The world’s first catalytic poem has been removed from the exterior wall of the Alfred Denny Building at the University of Sheffield, three years after it was installed. In Praise of Air was an original poem written by Simon Armitage as part of a collaborative project with physical chemistry professor, Tony Ryan.
The poem was printed on a banner 20 metres in height, coated with titanium dioxide (TiO2). When light shines on this photocatalyst, the electrons in the material are rearranged and become more reactive. They break the oxygen in the air apart to make two oxygen-free radicals. In turn, these react with water to make peroxide, which oxidises pollutants in the atmosphere, making harmless molecules that can be washed away. In the time that In Praise of Air hung above the busy A57 in Sheffield, we estimate that it removed around two tonnes of nitrogen oxide (NOx) – the toxic gas emitted in exhaust fumes which causes lung disease – from the surrounding environment.
But the air-cleansing properties of the banner were not the only reason that the catalytic poetry project was important. In Praise of Air was a unique, creative collaboration across the traditionally rigid boundaries between the arts and the sciences. Our main aim as a project team was to break down these barriers and to use poetry to give a fresh perspective on the problem of air pollution in our inner cities. This is because we believe that the solutions to environmental challenges such as air quality lie not just in the sorts of technological advances that the sciences can produce, but also in the power of the creative arts to inspire people, to alter perspectives, and to change minds.
Finding new ways to engage in meaningful dialogue with the general public about environmental science is critical in the present climate. The new US president has stated his intention to withdraw his country from the Paris accord, and a general mistrust of academic experts, and particularly scientists, is apparently becoming ever more pervasive.

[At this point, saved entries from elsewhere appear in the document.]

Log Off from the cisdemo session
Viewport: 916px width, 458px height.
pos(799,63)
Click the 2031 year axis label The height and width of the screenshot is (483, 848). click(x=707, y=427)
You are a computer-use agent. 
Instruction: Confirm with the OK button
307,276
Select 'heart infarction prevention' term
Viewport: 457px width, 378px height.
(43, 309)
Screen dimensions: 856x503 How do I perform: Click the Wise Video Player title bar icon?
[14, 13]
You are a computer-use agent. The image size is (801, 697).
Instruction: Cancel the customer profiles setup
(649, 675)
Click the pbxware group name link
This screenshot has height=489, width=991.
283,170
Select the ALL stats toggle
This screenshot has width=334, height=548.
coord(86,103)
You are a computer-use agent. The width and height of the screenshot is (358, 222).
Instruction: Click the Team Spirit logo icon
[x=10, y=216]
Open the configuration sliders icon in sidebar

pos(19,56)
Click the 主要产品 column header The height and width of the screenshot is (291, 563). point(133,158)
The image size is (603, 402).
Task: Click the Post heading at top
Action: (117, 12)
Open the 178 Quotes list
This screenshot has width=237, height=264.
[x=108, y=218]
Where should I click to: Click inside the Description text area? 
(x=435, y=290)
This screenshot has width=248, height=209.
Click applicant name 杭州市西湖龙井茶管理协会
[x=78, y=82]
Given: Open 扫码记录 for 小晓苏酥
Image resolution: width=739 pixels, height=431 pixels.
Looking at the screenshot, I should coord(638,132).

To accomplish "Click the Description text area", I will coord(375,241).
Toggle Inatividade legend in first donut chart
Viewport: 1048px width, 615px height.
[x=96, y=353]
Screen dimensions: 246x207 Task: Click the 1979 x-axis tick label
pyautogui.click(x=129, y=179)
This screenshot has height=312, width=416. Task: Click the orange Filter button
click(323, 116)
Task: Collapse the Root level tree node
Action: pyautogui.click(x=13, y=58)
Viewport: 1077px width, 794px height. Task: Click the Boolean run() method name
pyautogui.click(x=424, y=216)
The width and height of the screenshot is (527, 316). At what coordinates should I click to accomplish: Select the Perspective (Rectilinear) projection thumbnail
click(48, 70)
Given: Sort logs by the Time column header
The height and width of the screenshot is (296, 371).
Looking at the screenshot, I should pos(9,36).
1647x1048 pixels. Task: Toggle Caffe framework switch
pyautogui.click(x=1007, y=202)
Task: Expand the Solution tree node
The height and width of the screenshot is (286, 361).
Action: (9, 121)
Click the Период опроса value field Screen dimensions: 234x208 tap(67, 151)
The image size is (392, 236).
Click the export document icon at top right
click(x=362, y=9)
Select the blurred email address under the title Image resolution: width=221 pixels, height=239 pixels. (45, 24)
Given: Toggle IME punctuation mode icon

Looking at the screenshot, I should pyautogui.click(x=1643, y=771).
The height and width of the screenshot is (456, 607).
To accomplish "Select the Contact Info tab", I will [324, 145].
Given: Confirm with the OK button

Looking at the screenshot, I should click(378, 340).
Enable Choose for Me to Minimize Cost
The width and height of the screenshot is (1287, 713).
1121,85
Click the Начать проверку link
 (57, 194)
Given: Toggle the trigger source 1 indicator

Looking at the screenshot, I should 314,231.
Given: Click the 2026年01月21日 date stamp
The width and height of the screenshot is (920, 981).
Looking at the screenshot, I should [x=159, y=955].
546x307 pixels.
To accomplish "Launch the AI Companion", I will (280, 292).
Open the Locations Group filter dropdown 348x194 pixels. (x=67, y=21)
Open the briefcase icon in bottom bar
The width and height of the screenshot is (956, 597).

A further challenge exists in the fact that a more sustainable future for the planet depends to a great extent on its populations adopting technologies and behaviours that are fundamentally altruistic in nature. Recycling plastic waste has no immediate impact on the individual doing the recycling. Turning down your central heating by a couple of degrees can actually reduce your comfort in the immediate term. Switching to a hybrid car is an expensive prospect for most. The sacrifices continue. But all of these individual altruistic choices have the potential collectively to have a massive beneficial impact on our planet and its sustainability.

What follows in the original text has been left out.